3 Companies are deleveraging rather than investing
Labour markets lagging behind output growth has led to what has been termed as profit led growth in the Indian economy in the last fiscal year.
A June 8 research note by Soumya Kanti Ghosh, Group Chief Economic Advisor at the State Bank of India shows this clearly. Ghosh looked at results of 1000 listed companies for 2020-21 and found that profits grew at a much faster pace than revenues in most sectors. “We observed a 4% decline in top line (revenue), while EBIDTA and Profit after Taxes (PAT) grew by 19% and 54% respectively over FY20. However, excluding BFSI (banks, financial services and insurance) and refineries, the set reported 2% growth in top line and 36% and
34% growth in EBIDTA and PAT”, the note said.
Lack of demand, reflected in poor revenue growth, also means that companies are deleveraging instead of investing even though the monetary policy environment continues to be accommodative. “One direct corollary of the pandemic in FY21 was a distinct slowdown in bank credit growth that has also continued into FY22. We believe such low credit growth was a direct fallout of corporates rapidly deleveraging by repaying high-cost loans through funds raised through bond issuances”, the note added.” Interestingly, corporate willingness for new investments remains low currently as the economy is still recovering from the devastating second wave.”

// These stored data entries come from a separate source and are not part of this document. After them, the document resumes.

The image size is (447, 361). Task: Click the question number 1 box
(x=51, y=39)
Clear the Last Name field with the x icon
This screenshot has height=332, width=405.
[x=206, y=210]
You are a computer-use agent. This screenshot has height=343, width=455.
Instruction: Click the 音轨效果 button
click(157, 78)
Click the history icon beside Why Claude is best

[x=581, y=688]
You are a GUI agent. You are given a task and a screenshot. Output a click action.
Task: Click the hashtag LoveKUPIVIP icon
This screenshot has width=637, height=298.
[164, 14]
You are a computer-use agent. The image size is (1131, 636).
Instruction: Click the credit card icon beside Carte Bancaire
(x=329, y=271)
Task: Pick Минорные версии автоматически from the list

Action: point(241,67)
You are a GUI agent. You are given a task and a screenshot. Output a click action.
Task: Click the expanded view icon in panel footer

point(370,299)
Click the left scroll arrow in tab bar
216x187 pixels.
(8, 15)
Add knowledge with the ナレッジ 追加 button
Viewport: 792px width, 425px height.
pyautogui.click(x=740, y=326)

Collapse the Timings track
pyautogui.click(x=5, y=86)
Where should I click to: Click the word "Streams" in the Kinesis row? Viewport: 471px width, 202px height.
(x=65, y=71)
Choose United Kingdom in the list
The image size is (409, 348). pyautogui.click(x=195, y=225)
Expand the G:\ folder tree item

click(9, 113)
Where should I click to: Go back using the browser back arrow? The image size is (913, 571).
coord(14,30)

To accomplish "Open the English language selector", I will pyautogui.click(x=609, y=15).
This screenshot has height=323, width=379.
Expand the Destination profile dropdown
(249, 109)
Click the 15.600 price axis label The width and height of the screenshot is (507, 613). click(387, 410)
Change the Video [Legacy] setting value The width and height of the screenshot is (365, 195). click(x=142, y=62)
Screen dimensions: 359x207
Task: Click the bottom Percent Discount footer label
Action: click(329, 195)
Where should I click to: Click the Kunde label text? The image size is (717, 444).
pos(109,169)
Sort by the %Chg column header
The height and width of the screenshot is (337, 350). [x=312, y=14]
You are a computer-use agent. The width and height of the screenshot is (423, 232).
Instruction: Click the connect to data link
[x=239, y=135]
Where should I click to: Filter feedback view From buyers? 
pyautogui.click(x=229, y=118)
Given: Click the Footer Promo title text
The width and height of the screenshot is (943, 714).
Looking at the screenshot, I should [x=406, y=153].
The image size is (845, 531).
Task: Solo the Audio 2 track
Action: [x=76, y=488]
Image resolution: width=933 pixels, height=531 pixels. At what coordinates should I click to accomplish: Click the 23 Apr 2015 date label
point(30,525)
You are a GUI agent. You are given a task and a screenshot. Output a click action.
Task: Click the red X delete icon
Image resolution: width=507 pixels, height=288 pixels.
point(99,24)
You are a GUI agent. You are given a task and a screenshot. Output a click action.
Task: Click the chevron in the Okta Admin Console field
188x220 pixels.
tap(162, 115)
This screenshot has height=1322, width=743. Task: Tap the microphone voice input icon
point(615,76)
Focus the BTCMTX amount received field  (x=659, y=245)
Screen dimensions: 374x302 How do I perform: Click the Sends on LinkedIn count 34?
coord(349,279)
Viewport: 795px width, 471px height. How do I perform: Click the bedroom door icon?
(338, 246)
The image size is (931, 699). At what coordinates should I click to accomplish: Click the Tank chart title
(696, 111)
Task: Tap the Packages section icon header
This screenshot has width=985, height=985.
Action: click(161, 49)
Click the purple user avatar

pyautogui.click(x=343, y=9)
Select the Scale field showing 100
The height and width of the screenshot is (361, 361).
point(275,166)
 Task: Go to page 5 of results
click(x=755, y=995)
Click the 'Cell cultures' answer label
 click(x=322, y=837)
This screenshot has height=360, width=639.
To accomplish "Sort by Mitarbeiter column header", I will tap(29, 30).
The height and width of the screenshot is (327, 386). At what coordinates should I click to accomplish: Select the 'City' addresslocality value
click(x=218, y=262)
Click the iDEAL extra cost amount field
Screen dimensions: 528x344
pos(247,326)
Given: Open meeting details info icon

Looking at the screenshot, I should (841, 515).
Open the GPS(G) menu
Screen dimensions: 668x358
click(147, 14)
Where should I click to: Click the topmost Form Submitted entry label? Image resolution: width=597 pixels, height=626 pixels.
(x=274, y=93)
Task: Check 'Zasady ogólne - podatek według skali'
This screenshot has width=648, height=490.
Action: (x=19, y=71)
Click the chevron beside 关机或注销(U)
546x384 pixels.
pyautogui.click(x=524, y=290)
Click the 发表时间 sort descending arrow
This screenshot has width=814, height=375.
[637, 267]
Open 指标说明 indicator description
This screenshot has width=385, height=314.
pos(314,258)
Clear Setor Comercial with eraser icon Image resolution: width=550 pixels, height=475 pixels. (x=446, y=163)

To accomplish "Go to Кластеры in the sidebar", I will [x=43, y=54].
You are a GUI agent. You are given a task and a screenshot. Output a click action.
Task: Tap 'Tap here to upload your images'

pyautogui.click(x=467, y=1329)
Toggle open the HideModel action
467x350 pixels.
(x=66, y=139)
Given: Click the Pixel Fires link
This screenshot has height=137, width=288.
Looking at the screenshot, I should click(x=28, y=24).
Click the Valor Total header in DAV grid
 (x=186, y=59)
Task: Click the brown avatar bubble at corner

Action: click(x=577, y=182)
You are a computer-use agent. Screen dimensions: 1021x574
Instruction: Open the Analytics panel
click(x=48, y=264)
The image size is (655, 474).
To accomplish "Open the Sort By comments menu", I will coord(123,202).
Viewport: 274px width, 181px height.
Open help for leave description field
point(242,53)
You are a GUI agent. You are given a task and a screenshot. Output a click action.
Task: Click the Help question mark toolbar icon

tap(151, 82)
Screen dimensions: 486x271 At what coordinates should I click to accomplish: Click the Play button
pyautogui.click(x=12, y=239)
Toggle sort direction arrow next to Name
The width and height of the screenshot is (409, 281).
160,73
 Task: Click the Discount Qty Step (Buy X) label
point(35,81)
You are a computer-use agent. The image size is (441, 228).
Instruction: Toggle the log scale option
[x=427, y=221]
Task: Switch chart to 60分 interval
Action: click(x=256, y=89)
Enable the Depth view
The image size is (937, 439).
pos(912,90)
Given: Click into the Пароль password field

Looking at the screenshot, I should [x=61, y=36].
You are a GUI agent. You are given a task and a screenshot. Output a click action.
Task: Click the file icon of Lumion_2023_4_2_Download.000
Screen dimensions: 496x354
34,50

If firms continue to behave prioritise deleveraging instead of investing, it is bound to perpetuate a vicious cycle of low investment demand leading to low mass incomes leading to low consumption demand, which will generate further headwinds for investment demand.
This is exactly where the role of a fiscal stimulus, which can give a boost to mass demand and break this vicious cycle, comes in.